Saturday - Women's Caucus for Art

Great to tell parts of Pushing Boundaries at the annual WCA Networking Day today. There were some veterans of the 1970s
in the audience and they shared their memories and stories which extend my story. I am hoping they will join the Second Wave Album
and add their stories there

Barbara Wolanin reminded me this was not the first time I have spoken at a DC WCA Networking Day - once about Marketing for Artists, and another time about my textile works and their story content. But - for me this time has a special importance. I am hoping my story about the 1970s history will bring out memories from others and that we can finally capture the history of those years. Because - that history has not been written.

The 1970s in Washington DC was a vibrant period for women in the arts.

Think about it: the First National Conference on Women in the Arts at the Corcoran Gallery in 1972 was the catalyst for organizing here in Washington as well as across the country. The Washington Women's Arts Center became a hub - an exhibition and education place for women artists here and a part of a national network of alternative spaces created across the country to springboard women artists into the mainstream.

During a time of political activism the Coalition of Women's Art Organizations worked from Washington to lobby Congress and Federal Agencies on issues related to creating equal opportunity for women in the arts.

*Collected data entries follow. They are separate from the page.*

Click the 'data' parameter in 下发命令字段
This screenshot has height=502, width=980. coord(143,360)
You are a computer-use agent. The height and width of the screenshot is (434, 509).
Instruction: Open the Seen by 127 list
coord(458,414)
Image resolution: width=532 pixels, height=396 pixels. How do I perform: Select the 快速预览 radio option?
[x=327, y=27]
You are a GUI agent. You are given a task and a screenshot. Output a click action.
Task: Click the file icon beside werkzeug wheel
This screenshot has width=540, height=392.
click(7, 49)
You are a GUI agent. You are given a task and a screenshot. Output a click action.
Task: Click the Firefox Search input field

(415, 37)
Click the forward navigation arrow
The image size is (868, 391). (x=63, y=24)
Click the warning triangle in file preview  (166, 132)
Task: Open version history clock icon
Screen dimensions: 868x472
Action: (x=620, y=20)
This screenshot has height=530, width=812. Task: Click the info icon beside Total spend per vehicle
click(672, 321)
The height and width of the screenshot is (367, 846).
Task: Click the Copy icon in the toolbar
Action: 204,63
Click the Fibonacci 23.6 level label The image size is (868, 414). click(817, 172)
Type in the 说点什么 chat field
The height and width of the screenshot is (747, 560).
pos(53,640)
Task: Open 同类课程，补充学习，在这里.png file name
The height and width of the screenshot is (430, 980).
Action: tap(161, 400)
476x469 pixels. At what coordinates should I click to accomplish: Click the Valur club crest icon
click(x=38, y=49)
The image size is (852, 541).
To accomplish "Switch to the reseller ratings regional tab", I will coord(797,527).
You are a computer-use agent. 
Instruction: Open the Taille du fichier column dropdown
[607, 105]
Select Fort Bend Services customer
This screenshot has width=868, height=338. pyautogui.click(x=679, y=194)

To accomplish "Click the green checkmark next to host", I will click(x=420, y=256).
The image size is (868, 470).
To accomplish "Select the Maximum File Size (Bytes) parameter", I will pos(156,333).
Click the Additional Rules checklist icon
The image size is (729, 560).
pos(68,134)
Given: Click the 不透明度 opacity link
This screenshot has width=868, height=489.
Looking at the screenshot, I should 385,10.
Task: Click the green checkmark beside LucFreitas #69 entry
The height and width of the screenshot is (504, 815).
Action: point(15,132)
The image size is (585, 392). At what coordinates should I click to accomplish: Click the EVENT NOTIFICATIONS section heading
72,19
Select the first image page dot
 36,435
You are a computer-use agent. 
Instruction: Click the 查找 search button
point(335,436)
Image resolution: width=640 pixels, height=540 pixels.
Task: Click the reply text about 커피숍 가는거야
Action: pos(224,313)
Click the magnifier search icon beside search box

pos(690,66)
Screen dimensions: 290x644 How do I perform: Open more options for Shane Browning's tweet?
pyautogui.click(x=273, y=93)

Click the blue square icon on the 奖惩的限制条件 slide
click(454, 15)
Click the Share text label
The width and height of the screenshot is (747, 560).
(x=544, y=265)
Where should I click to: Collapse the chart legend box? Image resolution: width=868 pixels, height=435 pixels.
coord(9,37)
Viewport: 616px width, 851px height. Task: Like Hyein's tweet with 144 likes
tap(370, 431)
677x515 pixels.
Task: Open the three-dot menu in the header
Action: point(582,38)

And, in 1978 when WCA established the Lifetime Achievement Awards - they were presented at the White House by President Jimmy Carter - to Georgia O'Keefe, Louise Nevelson, Isabel Bishop, and two others.

You won't find these stories in the history books - and they should be recorded.

I believe that one of the reasons each generation has to re-create the history rather than build on what came before is that they don't know what happened - and they have to do it all again.